The Democrats and the country would be much better off with someone other than Clinton as the party's nominee.
Hillary Clinton strong defense

Michael Brendan Dougherty advises progressives to rally against a Clinton nomination. He cites her foreign policy as one reason to do this:

Hillary Clinton was molded by the Cold War liberal’s fear of looking soft on foreign policy, and she has become the John McCain of the Democratic Party. Already smarting from Obama’s failure to close Guantanamo Bay, his eager embrace of drone warfare, and his expansion of the surveillance state, do liberals really want to lock all that in under Madame Smart Power?

One of the obstacles so far to mounting a serious primary challenge to Clinton has been the lack of credible contenders. The Democratic bench has never been as weak as it has been made out to be, but there are very few that seem interested in tangling with Clinton in a fight over the direction of the party. That doesn’t mean there aren’t any. Ryan Lizza profiles three would-be challengers: Maryland Gov. Martin O’Malley, former Virginia Sen. Jim Webb, and Vermont Sen. Bernie Sanders. Here he describes how Clinton lost to an insurgent campaign last time:

These three ingredients—message, demographics, and organization—were just enough to defeat Clinton in the primaries. For the first time in modern history, a Democratic insurgency defeated the establishment.

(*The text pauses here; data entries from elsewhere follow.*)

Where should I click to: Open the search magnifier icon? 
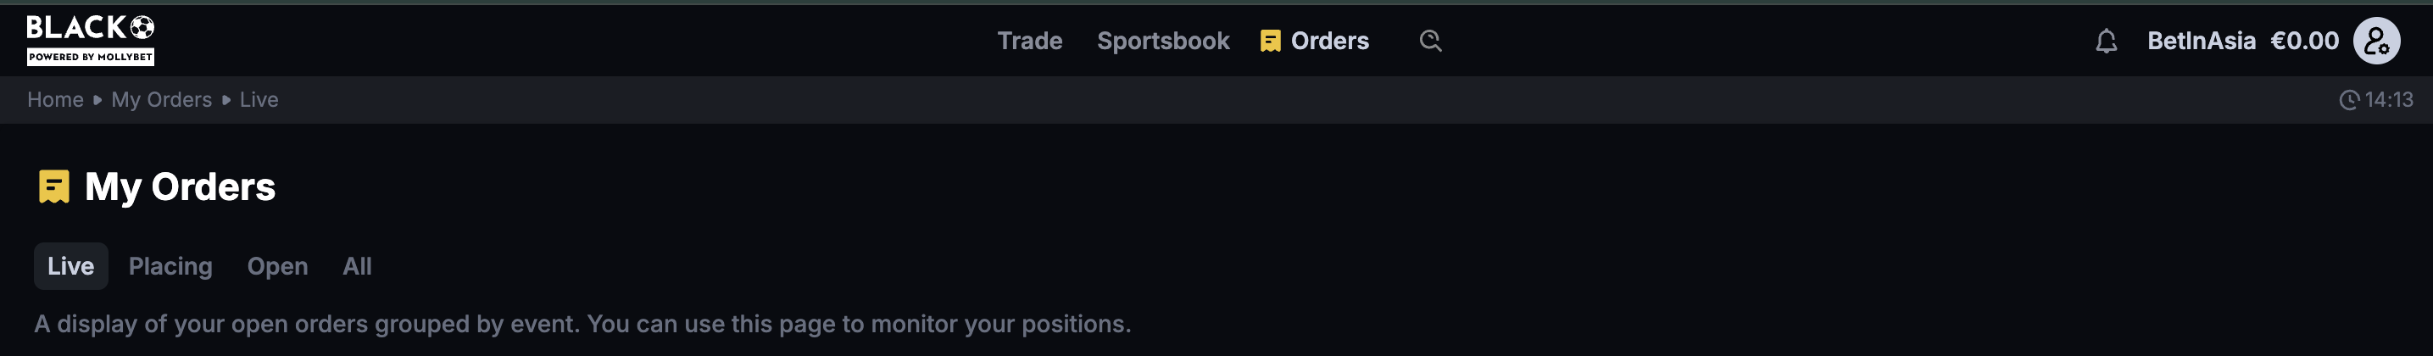tap(1430, 41)
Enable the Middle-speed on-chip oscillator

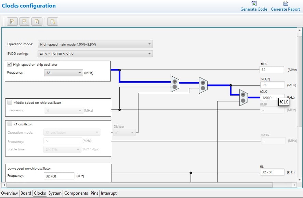click(9, 102)
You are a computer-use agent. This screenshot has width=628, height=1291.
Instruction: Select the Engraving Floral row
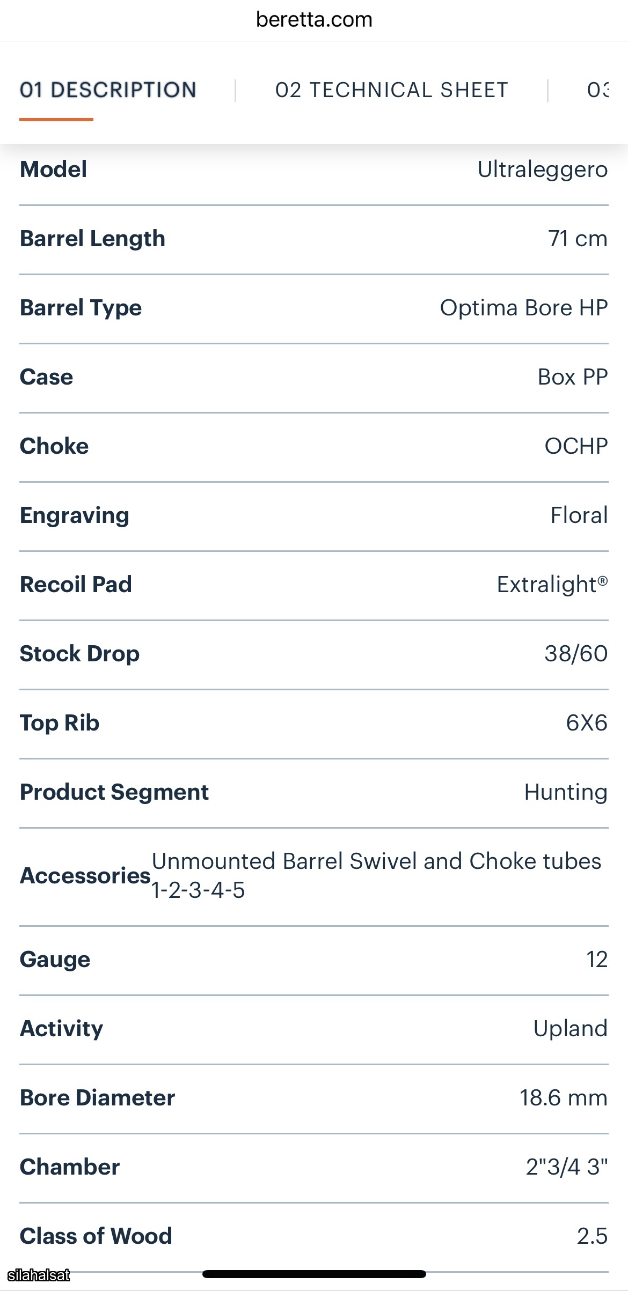click(x=314, y=516)
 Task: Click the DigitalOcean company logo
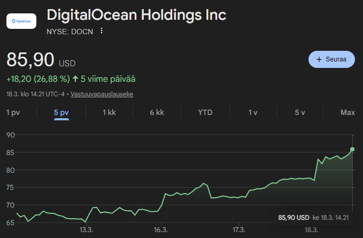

Could it happen again? “There is going to be a challenge,” Trippi said. “And I would never underestimate the challenge if I were the Clinton campaign.”

Almost immediately the weaknesses of the would-be insurgents become apparent. Any one of the people Lizza mentions might have a solid policy-based argument against nominating Clinton, but it is much harder to see how any of them will have a competitive organization or the ability to appeal to the groups that went for Obama in 2008. As Dougherty says, there are good reasons why progressives shouldn’t want Clinton as their nominee, but there also isn’t one major defining issue comparable to the Iraq war that is likely to mobilize them against Clinton as the war did in 2008. It would be a healthy and desirable thing for Clinton face serious challengers in the primaries, but no one should expect lightning to strike twice to prevent Clinton’s nomination.

Besides, the disillusionment many progressives have experienced since Obama became president is probably discouraging them from putting their support behind any new insurgent candidacy. Obama’s primary supporters could reasonably say that many of them voted against Clinton’s foreign policy in 2008, but still ended up mostly getting Clinton’s foreign policy in practice over the next eight years anyway. Webb has been a more consistent antiwar politician over the last decade than Obama, but having been let down so thoroughly by Obama on this score it wouldn’t be surprising if there is not that much enthusiasm for another candidate making similar arguments. The Democrats and the country would be much better off with someone other than Clinton as the party’s nominee, so I wish the challengers luck, but I don’t see how any of them succeed.